## start Given text

OKLAHOMA RESOURCE BASINS: The Company's unconventional Oklahoma production averaged 20,000 net boed during fourth quarter 2014, an increase of 43 percent over the year-ago average and up 5 percent compared to the previous quarter. Approximately 45 percent of fourth quarter 2014 net production was liquids and 55 percent was natural gas. During the fourth quarter, the Company reached total depth on four gross operated wells and brought four gross operated wells to sales, all in the South Central Oklahoma Oil Province (SCOOP). Of the wells, one was an extended-reach lateral (XL) well drilled in the updip, highly liquids-rich area of the SCOOP, with a 30-day IP rate of 1,065 boed (63 percent crude oil/condensate, 21 percent NGLs). Marathon Oil executed agreements for an additional 10,000 net acres in the SCOOP, including acres with Springer potential.
International E&P
International E&P segment income was $81 million in fourth quarter 2014, compared to segment income of $123 million in fourth quarter 2013. Exploration expense included dry well costs for the Sodalita West in Equatorial Guinea. For full-year 2014, International E&P segment income was $568 million compared to $758 million in 2013. The decrease in 2014 is primarily due to lower liquid hydrocarbon price realizations, lower sales volumes, and higher other operating expenses.

## end Given text
## start Data provided

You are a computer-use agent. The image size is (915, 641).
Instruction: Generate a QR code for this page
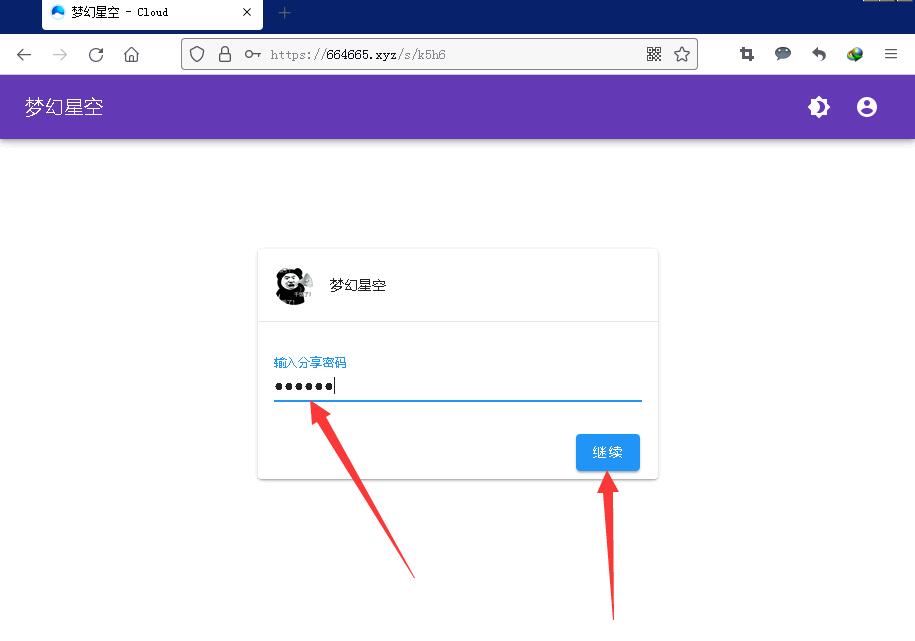pyautogui.click(x=654, y=55)
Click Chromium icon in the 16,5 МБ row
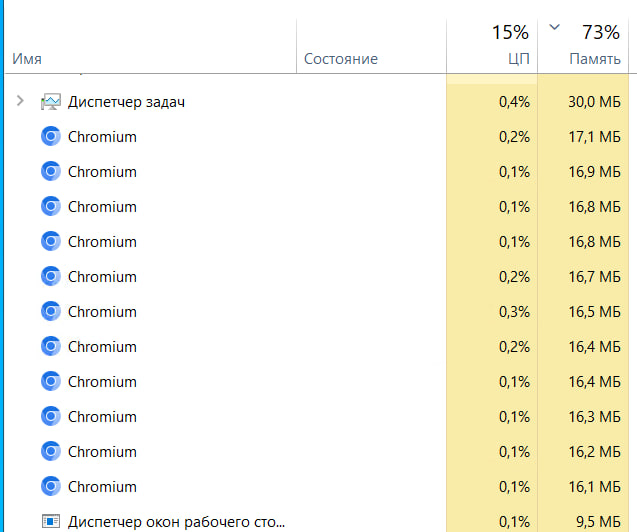This screenshot has width=637, height=532. [x=51, y=312]
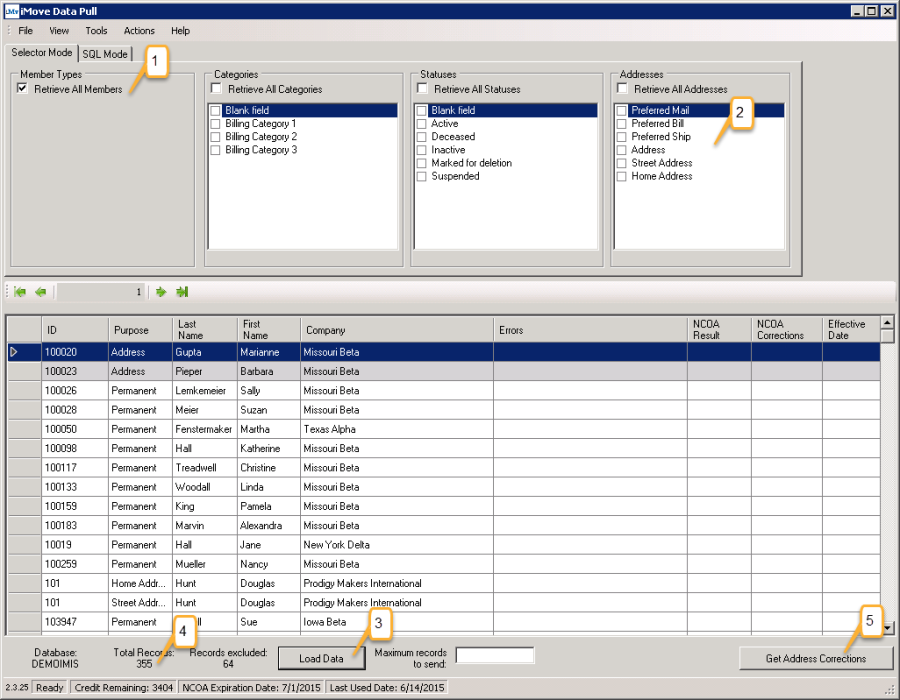Click the Maximum records to send field
The image size is (900, 700).
pyautogui.click(x=494, y=656)

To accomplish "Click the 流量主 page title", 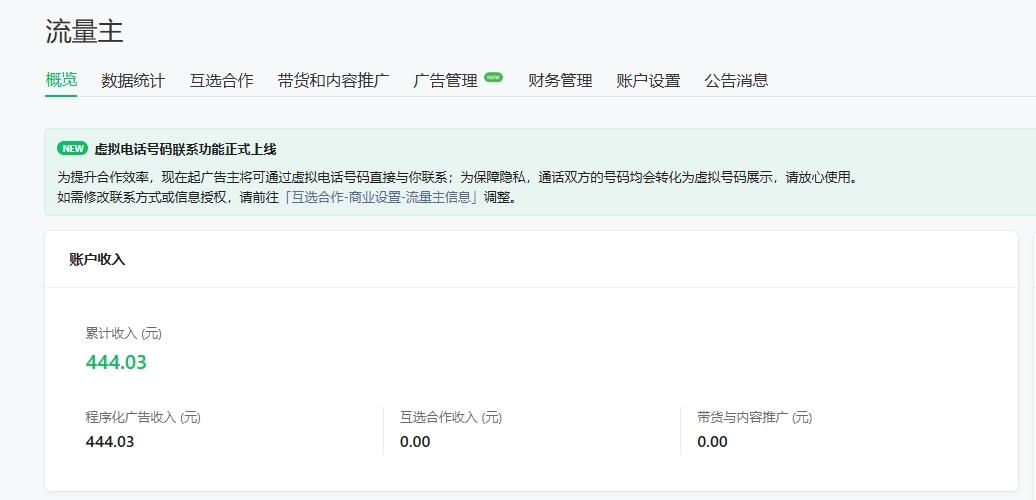I will pos(84,31).
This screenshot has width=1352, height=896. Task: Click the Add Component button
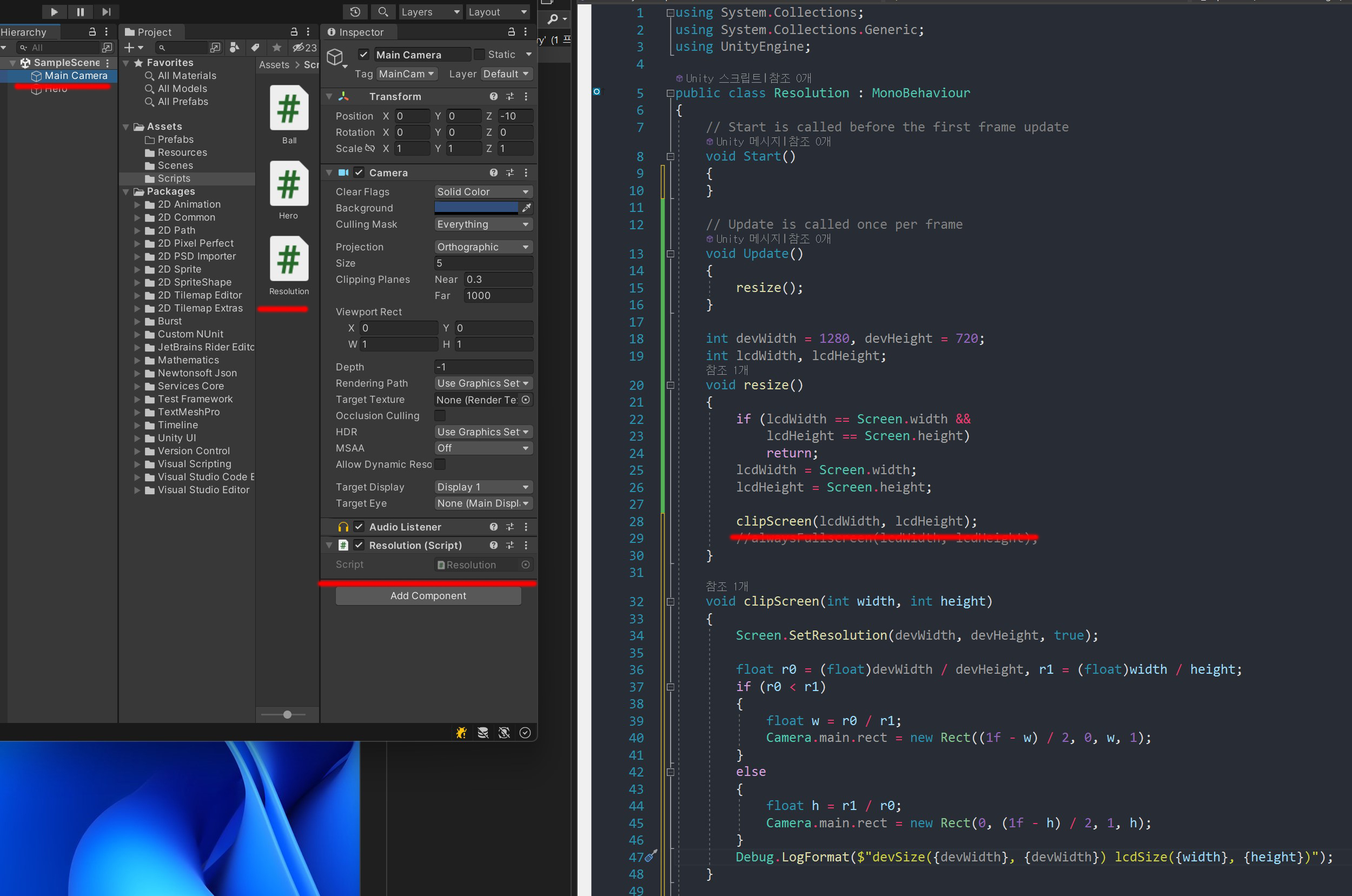coord(428,595)
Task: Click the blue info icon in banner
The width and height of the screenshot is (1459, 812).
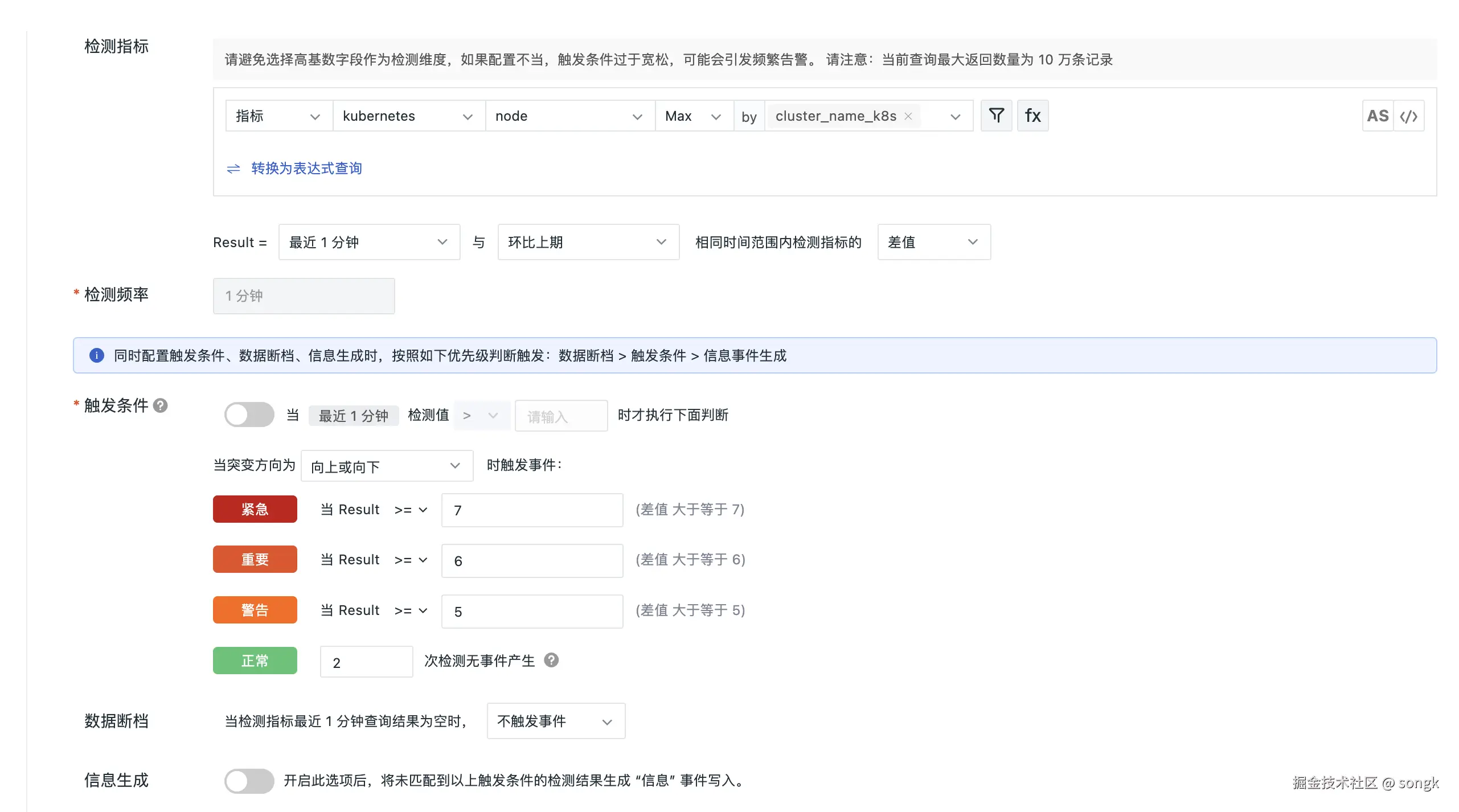Action: (97, 355)
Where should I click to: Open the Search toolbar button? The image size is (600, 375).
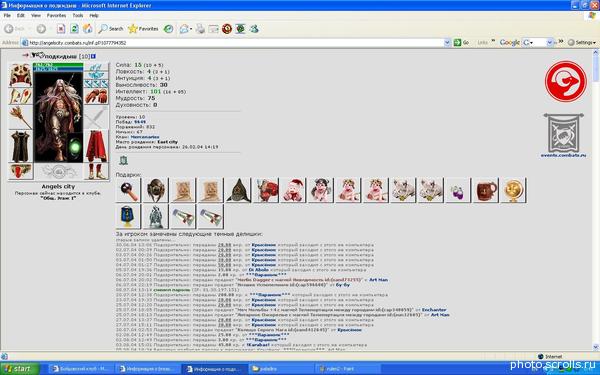tap(111, 29)
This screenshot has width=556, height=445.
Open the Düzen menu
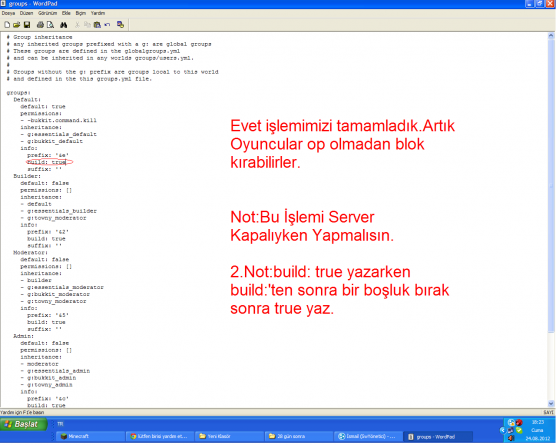[26, 13]
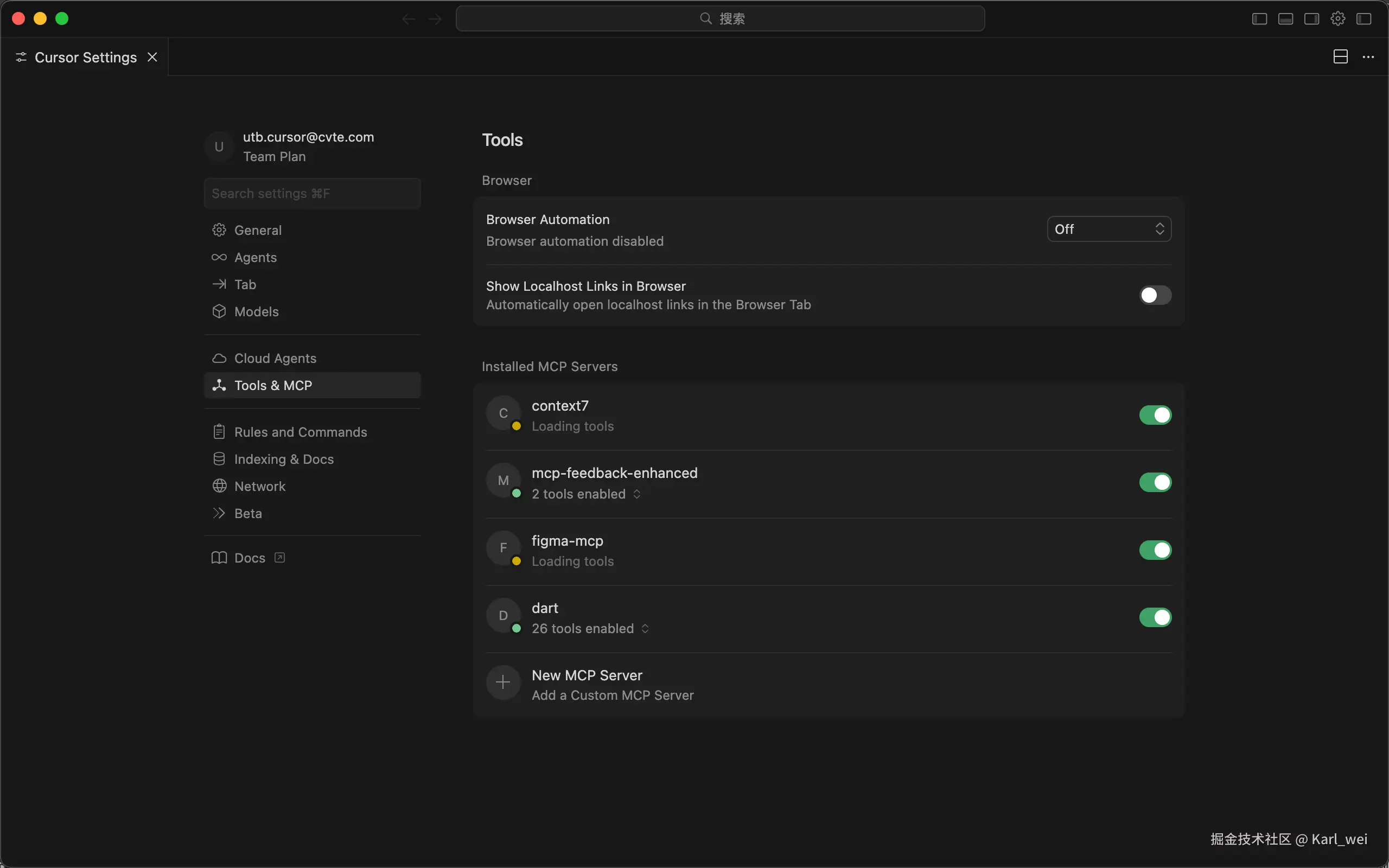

## end Data provided

**Tasks and exercises:**
1/ Decide whether each statement agrees with the Marathon Oil results excerpt. Give yes or no for each, along with the deciding words quoted from the excerpt.
(a) Unconventional Oklahoma production in fourth quarter 2014 was higher than the year-ago average.
(b) International E&P segment income rose in fourth quarter 2014 compared with fourth quarter 2013.
(c) All four gross operated wells brought to sales during the fourth quarter were in the SCOOP.
2/ Continue the Marathon Oil results excerpt, starting after its final sentence.
The entries have no connection to the Marathon Oil results excerpt.

**Results for the exercise:**
1/
(a) Yes: "an increase of 43 percent over the year-ago average"
(b) No: "$81 million in fourth quarter 2014, compared to segment income of $123 million in fourth quarter 2013"
(c) Yes: "all in the South Central Oklahoma Oil Province (SCOOP)"

2/
EQUATORIAL GUINEA: Production available for sale averaged 106,000 net boed in fourth quarter 2014, compared to 109,000 net boed in the year-ago quarter and 100,000 net boed in the previous quarter.

U.K.: Production available for sale averaged 20,000 net boed in fourth quarter 2014, relatively flat compared to fourth quarter 2013, despite natural decline within the Brae fields. Production was up more than 50 percent over the previous quarter, largely due to third quarter planned maintenance activity and two South Brae infill wells brought online late in the third quarter with initial production rates above pre-drill estimates.

KURDISTAN REGION OF IRAQ: In December, Marathon Oil announced the Jisik-1 exploration well had discovered multiple stacked oil and natural gas producing zones on the Company-operated Harir Block. A drill-stem testing program yielded a sustained flow rate of 6,100 barrels per day of oil, and multiple non-associated gas zones flowed at a combined rate of approximately 10-15 million cubic feet per day, without stimulation, together with associated condensate, all of which were equipment constrained. The well has been suspended for potential future use as a producing well. Additionally, the Mirawa-2 appraisal well was spud in December and is expected to reach total depth in the second quarter. Marathon Oil holds a 45 percent working interest in the Harir Block.

On the outside-operated Sarsang block, the East Swara Tika-1 exploration well is being sidetracked up-dip. Discussions are ongoing with the Ministry of Natural Resources to finalize the Swara Tika field development plan. Marathon Oil holds a 20 percent working interest in the Sarsang Block.

GABON: In early November, the Company began acquisition of 3D seismic on the Company-operated Tchicuate Block in Gabon. The seismic program is expected to be completed in the second quarter, and processing will occur through the remainder of the year.

CROATIA: Marathon Oil was awarded, as part of a consortium, seven blocks located offshore in the Adriatic Sea, subject to negotiation of a production sharing contract (PSC) with the Croatian Government. Marathon Oil has a 60 percent interest and operatorship in the consortium.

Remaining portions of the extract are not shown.